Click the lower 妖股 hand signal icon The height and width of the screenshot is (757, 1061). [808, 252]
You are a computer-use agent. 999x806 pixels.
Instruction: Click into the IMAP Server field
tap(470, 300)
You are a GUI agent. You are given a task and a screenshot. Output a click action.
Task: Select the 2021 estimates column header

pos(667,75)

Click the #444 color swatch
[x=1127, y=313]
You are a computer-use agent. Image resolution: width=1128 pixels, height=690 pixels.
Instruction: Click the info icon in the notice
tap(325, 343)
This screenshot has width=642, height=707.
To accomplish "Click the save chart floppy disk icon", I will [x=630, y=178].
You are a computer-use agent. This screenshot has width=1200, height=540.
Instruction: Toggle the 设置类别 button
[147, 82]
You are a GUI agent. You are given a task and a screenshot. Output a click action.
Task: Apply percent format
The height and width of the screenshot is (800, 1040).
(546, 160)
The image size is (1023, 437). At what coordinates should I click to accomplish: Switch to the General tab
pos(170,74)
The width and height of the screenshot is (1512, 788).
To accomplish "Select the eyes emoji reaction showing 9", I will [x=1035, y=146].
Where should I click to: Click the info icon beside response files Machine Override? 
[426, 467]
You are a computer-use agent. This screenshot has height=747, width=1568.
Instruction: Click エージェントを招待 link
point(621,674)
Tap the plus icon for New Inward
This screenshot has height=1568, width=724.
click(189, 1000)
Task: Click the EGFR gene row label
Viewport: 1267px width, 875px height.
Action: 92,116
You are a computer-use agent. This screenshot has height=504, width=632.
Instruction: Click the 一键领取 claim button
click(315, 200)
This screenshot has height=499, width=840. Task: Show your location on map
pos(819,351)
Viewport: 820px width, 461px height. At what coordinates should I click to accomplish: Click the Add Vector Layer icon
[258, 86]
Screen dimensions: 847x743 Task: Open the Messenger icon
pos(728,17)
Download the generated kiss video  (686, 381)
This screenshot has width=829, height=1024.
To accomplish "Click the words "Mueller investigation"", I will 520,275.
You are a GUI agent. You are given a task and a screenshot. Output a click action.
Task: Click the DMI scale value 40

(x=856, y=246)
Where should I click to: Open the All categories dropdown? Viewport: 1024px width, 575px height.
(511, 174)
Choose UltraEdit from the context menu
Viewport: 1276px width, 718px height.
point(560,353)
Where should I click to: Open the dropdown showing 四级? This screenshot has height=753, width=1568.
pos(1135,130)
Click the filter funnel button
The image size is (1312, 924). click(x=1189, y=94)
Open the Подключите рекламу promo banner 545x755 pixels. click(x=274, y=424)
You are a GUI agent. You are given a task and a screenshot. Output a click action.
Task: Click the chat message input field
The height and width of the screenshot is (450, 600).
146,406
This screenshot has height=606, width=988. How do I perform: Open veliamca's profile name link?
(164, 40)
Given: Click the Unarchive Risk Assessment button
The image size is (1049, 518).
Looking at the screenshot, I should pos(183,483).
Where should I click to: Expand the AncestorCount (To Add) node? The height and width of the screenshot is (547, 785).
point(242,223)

*WHAT TO PRODUCE*.
Transcribe the listing above in full, so that every line matches exactly.

*EXPECTED ANSWER*.
Click the lower 妖股 hand signal icon The height and width of the screenshot is (757, 1061). [808, 252]
You are a computer-use agent. 999x806 pixels.
Instruction: Click into the IMAP Server field
tap(470, 300)
You are a GUI agent. You are given a task and a screenshot. Output a click action.
Task: Select the 2021 estimates column header

pos(667,75)

Click the #444 color swatch
[x=1127, y=313]
You are a computer-use agent. Image resolution: width=1128 pixels, height=690 pixels.
Instruction: Click the info icon in the notice
tap(325, 343)
This screenshot has width=642, height=707.
To accomplish "Click the save chart floppy disk icon", I will [x=630, y=178].
You are a computer-use agent. This screenshot has width=1200, height=540.
Instruction: Toggle the 设置类别 button
[147, 82]
You are a GUI agent. You are given a task and a screenshot. Output a click action.
Task: Apply percent format
The height and width of the screenshot is (800, 1040).
(546, 160)
The image size is (1023, 437). At what coordinates should I click to accomplish: Switch to the General tab
pos(170,74)
The width and height of the screenshot is (1512, 788).
To accomplish "Select the eyes emoji reaction showing 9", I will [x=1035, y=146].
Where should I click to: Click the info icon beside response files Machine Override? 
[426, 467]
You are a computer-use agent. This screenshot has height=747, width=1568.
Instruction: Click エージェントを招待 link
point(621,674)
Tap the plus icon for New Inward
This screenshot has height=1568, width=724.
click(189, 1000)
Task: Click the EGFR gene row label
Viewport: 1267px width, 875px height.
Action: 92,116
You are a computer-use agent. This screenshot has height=504, width=632.
Instruction: Click the 一键领取 claim button
click(315, 200)
This screenshot has height=499, width=840. Task: Show your location on map
pos(819,351)
Viewport: 820px width, 461px height. At what coordinates should I click to accomplish: Click the Add Vector Layer icon
[258, 86]
Screen dimensions: 847x743 Task: Open the Messenger icon
pos(728,17)
Download the generated kiss video  (686, 381)
This screenshot has width=829, height=1024.
To accomplish "Click the words "Mueller investigation"", I will 520,275.
You are a GUI agent. You are given a task and a screenshot. Output a click action.
Task: Click the DMI scale value 40

(x=856, y=246)
Where should I click to: Open the All categories dropdown? Viewport: 1024px width, 575px height.
(511, 174)
Choose UltraEdit from the context menu
Viewport: 1276px width, 718px height.
point(560,353)
Where should I click to: Open the dropdown showing 四级? This screenshot has height=753, width=1568.
pos(1135,130)
Click the filter funnel button
The image size is (1312, 924). click(x=1189, y=94)
Open the Подключите рекламу promo banner 545x755 pixels. click(x=274, y=424)
You are a GUI agent. You are given a task and a screenshot. Output a click action.
Task: Click the chat message input field
The height and width of the screenshot is (450, 600).
146,406
This screenshot has height=606, width=988. How do I perform: Open veliamca's profile name link?
(164, 40)
Given: Click the Unarchive Risk Assessment button
The image size is (1049, 518).
Looking at the screenshot, I should pos(183,483).
Where should I click to: Expand the AncestorCount (To Add) node? The height and width of the screenshot is (547, 785).
point(242,223)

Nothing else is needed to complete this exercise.